EBB-No?

As liquidity fragmentation becomes more pronounced in Europe’s equity markets, the industry’s calls for a consolidated European-wide pre-trade data source have grown ever louder. But how would a single European best bid and offer (EBBO) impact the performance of smart order routers (SORs), which currently direct orders by using proprietary solutions that combine multiple data feeds, and will it raise more questions than it answers?
By None

As liquidity fragmentation becomes more pronounced in Europe’s equity markets, the industry’s calls for a consolidated European-wide pre-trade data source have grown ever louder. But how would a single European best bid and offer (EBBO) impact the performance of smart order routers (SORs), which currently direct orders by using proprietary solutions that combine multiple data feeds, and will it raise more questions than it answers?

In a market where Europe’s blue-chip stocks may be traded on up to six displayed, and many more non-displayed, venues, the benefits of a European best bid and offer (EBBO) appear self-evident.

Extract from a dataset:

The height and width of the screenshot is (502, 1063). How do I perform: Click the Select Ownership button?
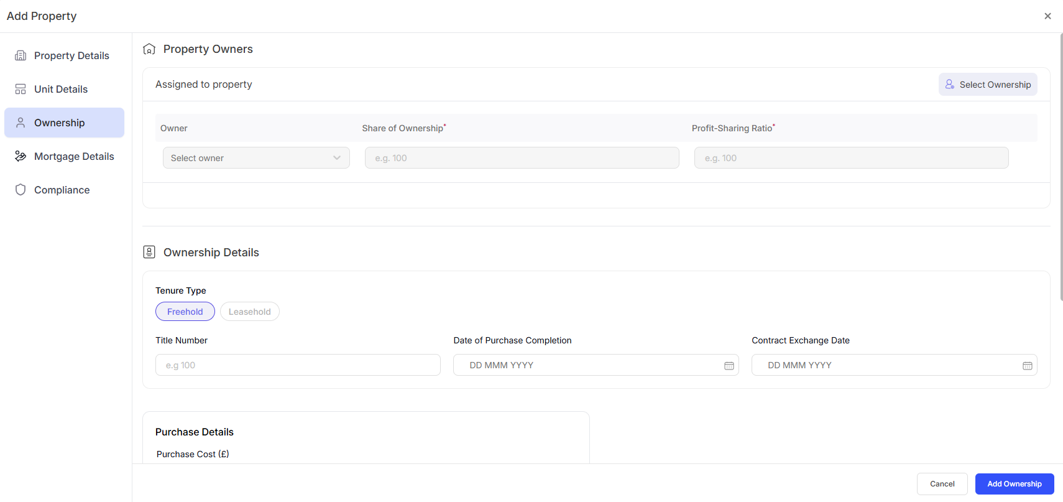click(x=987, y=85)
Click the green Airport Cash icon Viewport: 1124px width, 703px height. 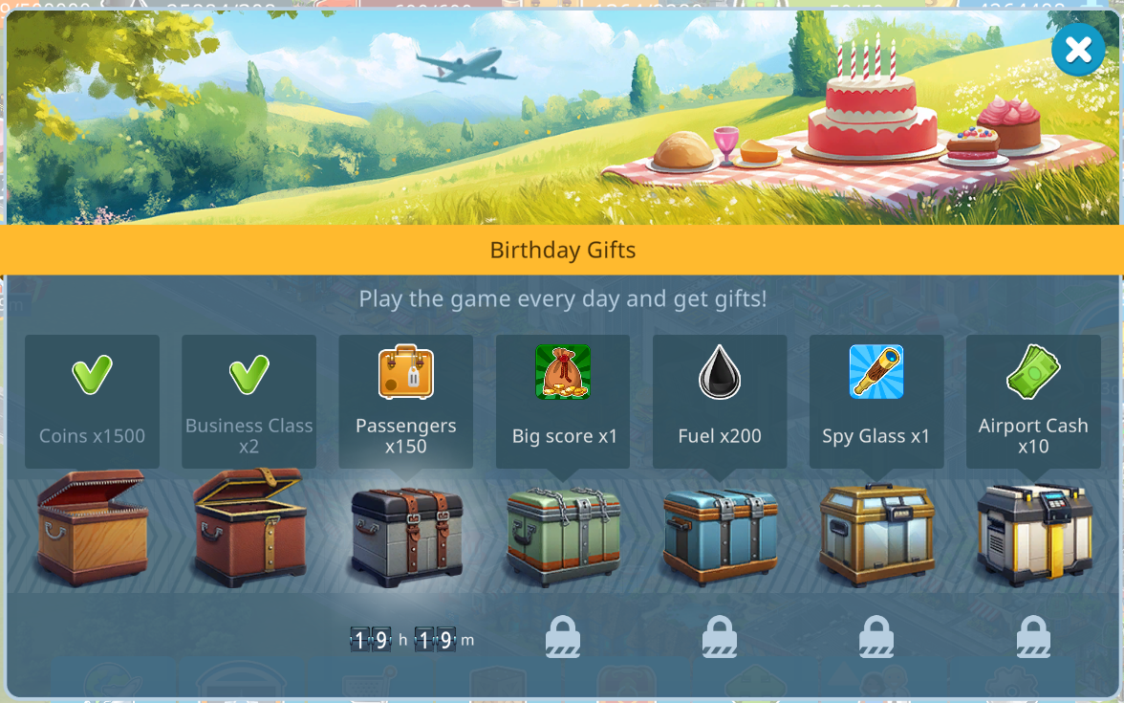click(x=1033, y=371)
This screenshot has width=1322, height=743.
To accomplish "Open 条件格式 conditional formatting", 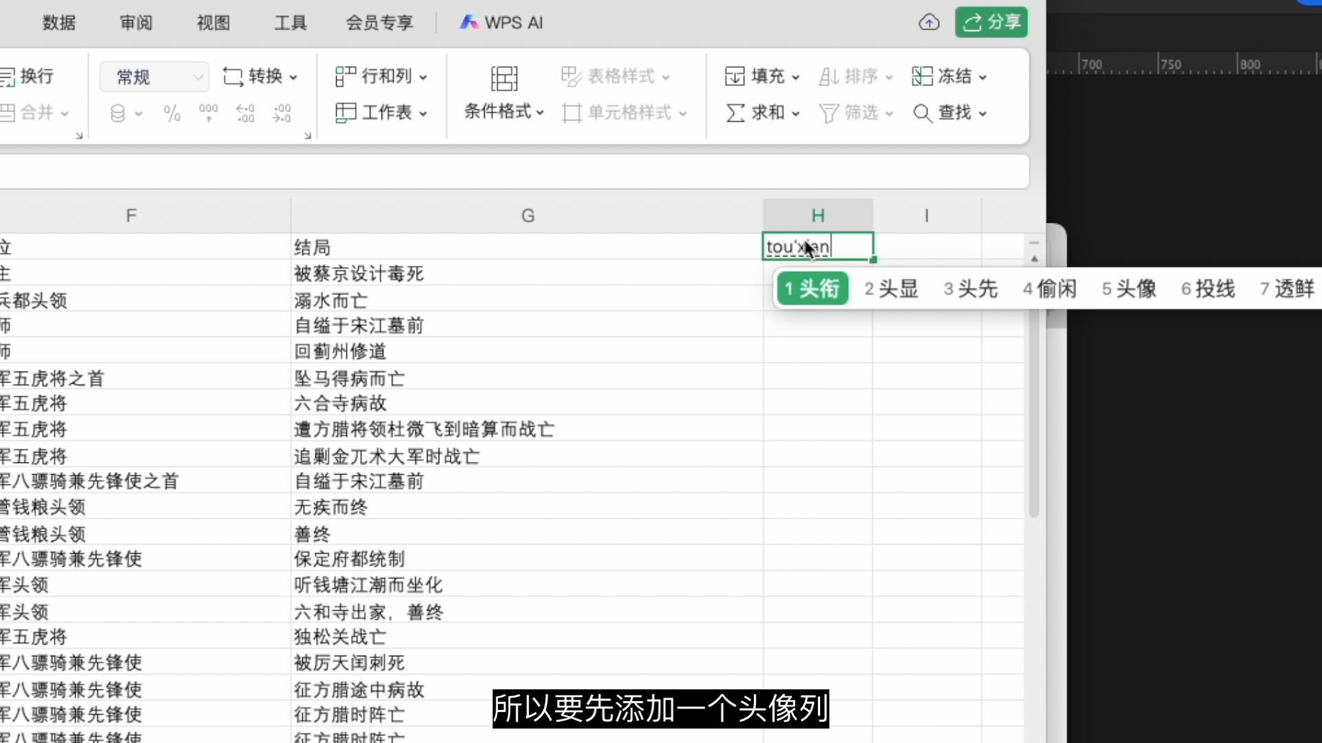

A single industry-wide EBBO that lists the highest and lowest price for major stocks across all significant European venues would finally give market participants a comprehensive view of liquidity in the region. In theory, bids and offers from all qualified trading venues would be compiled and ranked by a single EBBO, with depth of liquidity being taken into account. Market observers have also suggested that basing an SOR on a standardised price source could see more liquidity shift to alternative venues than at present as they would become a more integral part of the price formation process.

Although brokers and market data vendors have developed proprietary EBBOs, evidence suggests SORs are far from guaranteed to hit the best price every time. Trading venue Equiduct calculated that if orders were routed consistently according to best price in April, the London Stock Exchange would have lost 12.7% of its actual market share for that month, Euronext would have lost 9%, but Chi-X would have gained 11.4%.

Proprietary EBBOs are configured differently and use varying criteria to assess the credibility of venues, such as number of members connected or percentage of market share. This can skew the market in favour of certain venues and may result in a trader missing out on a better price on a venue that is overlooked by his broker’s SOR.

With a standardised EBBO solution, smart order routers would have a single reference point on which to base their routing decisions and trading venues would be on a level playing field. If all traders had the same significant venues on their smart order routers’ radar, the buy-side’s overall ability to achieve the best possible execution would theoretically increase.

“Having an EBBO will become a major catalyst and attractor to distribute liquidity towards the venues that really matter,” said Anthony Kirby, director, regulatory and risk management, financial services at accounting firm Ernst & Young. “This switch will come naturally because not only can the fund manger see the price but so can the end-client. So you will be motivated to hunt the best price to evidence best execution, and if not you will have to have a good reason.”

But a standard EBBO could leave new venues with an uphill struggle in the quest for liquidity. Whoever is charged with regulating a consolidated offering would have to determine the criteria that make venues eligible for inclusion in the EBBO.

If an upstart trading venue managed to gain meaningful liquidity in a number of select stocks, but not enough overall liquidity or volume to warrant being part of a consolidated benchmark, clients of a broker that used an SOR powered by a standardised EBBO could miss out on potential fills.

“Having an EBBO could create a two-tier system where new venues are unable to get their foot in the door because they are not part of the existing ‘clique’,” said one broker.

Most sell-side firms already claim to build their smart order routers around a proprietary EBBO benchmark and there is a sense that, for the time being at least, proprietary offerings are adequate.

“By introducing a standardised solution, you could potentially end up setting something up that is hard to regulate and maintain, and you will not necessarily be achieving anything more than people already do,” the broker added.

At present, MiFID allows both buy- and sell-side firms to determine their own best execution policies. In reality, asset managers often accept their brokers’ view on which venues are relevant and thus included in a proprietary EBBO.

If the European Commission decided to mandate a single benchmark, would this also standardise a key element of best execution, as the choice of venue included in a best execution policy would likely be determined by those included in a single EBBO?

Depending on how a mandated solution is implemented, venue connectivity may no longer be a point of differentiation between brokers, giving the buy-side perhaps one less issue to have to keep an eye on.